Okazuje się, że w naszą osobowość wpisane jest cieszenie się z nieszczęścia innych, szczególnie tych, którzy powodzi się lepiej od nas. Kiedy oglądałem transmisję skoków narciarskich na Wielkiej Krokwi w Zakopanem, byłem zdumiony, jak sprawozdawca wprost bez żadnej żenady cieszył się, że przeciwnicy naszego mistrza skakali w gorszych warunkach, a ich wyniki przez to były słabsze. W sporcie i polityce takie zjawiska są powszechne. Wiele osób z tych kręgów robi swoje kariery i odnosi sukcesy, wspinając się wykorzystując niepowodzenia innych.
Przyjemność czerpania satysfakcji z nieszczęścia bliźnich, choć jest naturalna, to jest niekoniecznie etyczna. Dlatego ważne jest, aby mieć świadomość swojej słabości i usilnie nad nią pracować. Zjawisko schadenfreude występuje nie wtedy, kiedy sami przyczyniamy się do cudzego nieszczęścia, ale wtedy, kiedy jesteśmy jedynie świadkami tego wydarzenia. Przyznajemy sobie prawo stania z boku. To przecież nie jest nasza wina. To przyroda zadecydowała, że naszym przeciwnikom wiatr wiał w plecy, a nam szczęśliwie pod narty.
Poczucie szczęścia sprawozdawcy rosło proporcjonalnie do siły wiatru, który przeszkadzał zawodnikom z innych drużyn. Ale jednak przyroda lubi płatać figle. Los szczęścia w jednej chwili zaczął sprzyjać przeciwnikom. Komentator nawet nie próbował ukrywać zazdrości, a w jego podtekstach można było odczytać nasze powiedzenie z dzieciństwa „skuś baba na dziada”.
Z psychologicznego punktu widzenia, jak się okazuje, takie zachowanie jest naturalne, bo każdy z nas chce przecież wygrywać. Ale fakt, że odbywa się to kosztem pecha przeciwnika już ma mniejsze znaczenie. Przecież nie jest naszą winą, że wiatr nie pomógł przeciwnikowi.

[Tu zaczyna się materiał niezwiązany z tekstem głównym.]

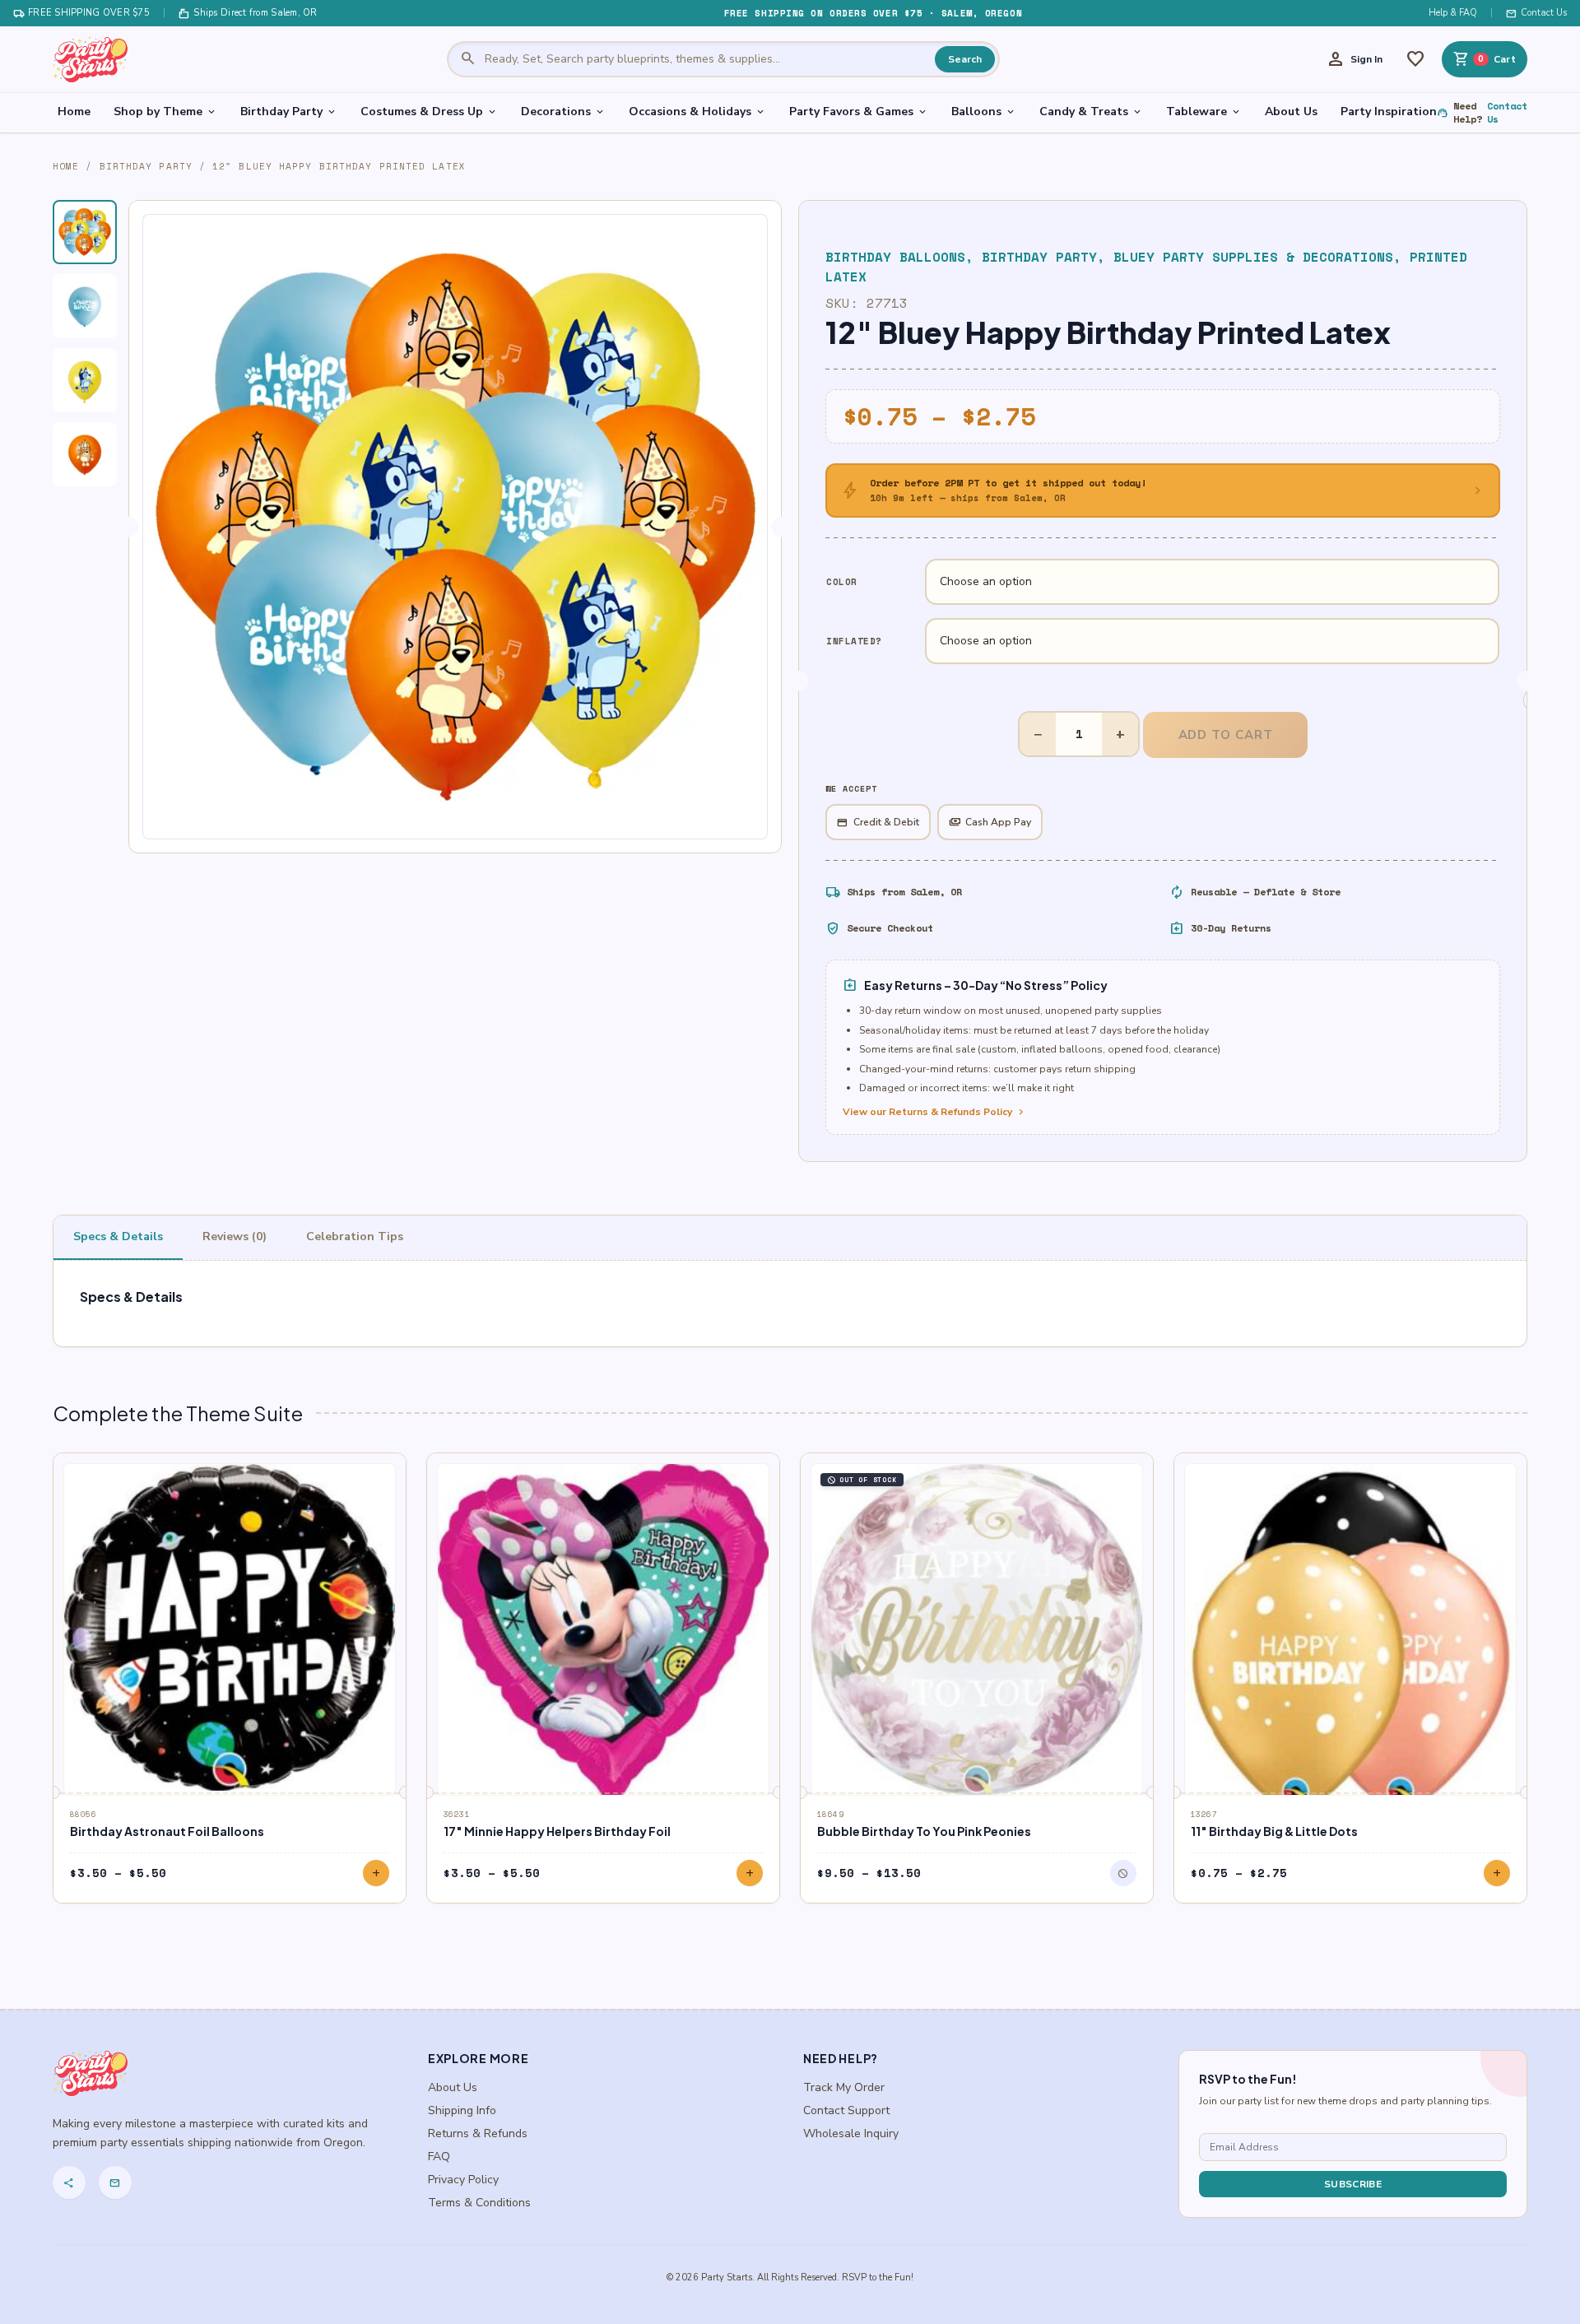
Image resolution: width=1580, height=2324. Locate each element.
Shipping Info (462, 2110)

Odczuwanie wobec innych zawiści i zazdrości jest cechą dość powszechną. Powinniśmy jednak zadać sobie pytanie, czy ma być to dominująca postawa w naszym życiu. Ale można też zadać sobie inne pytanie: czy stać nas na pozytywne nastawienie do innych, i na autentyczne cieszenie się ich sukcesami? Obiektywnie świat zewnętrzny dla wszystkich z nas jest taki sam. Jednak niektórzy zwrócą uwagę na pozytywne jego elementy. Potrafią się nim zachwycać, a ludzi odbierać życzliwie i z pełnym zaufaniem. Właśnie taką postawę prezentuje mój kolega z Chełma. Ale przecież będą i tacy, którzy zobaczą jedynie negatywne strony każdego wydarzenia. To Ci, którzy potrafią z Bożego Narodzenia zrobić Wszystkich Świętych. Więcej, są przekonani, że jest to jedyne możliwe zachowanie. Są oni w stanie dostrzegać u ludzi tylko negatywne cechy. W ten sposób rodzi się radość z czyjegoś nieszczęścia. Czy przypadkiem takiej postawy nie prezentuje mój kolega z Zamościa?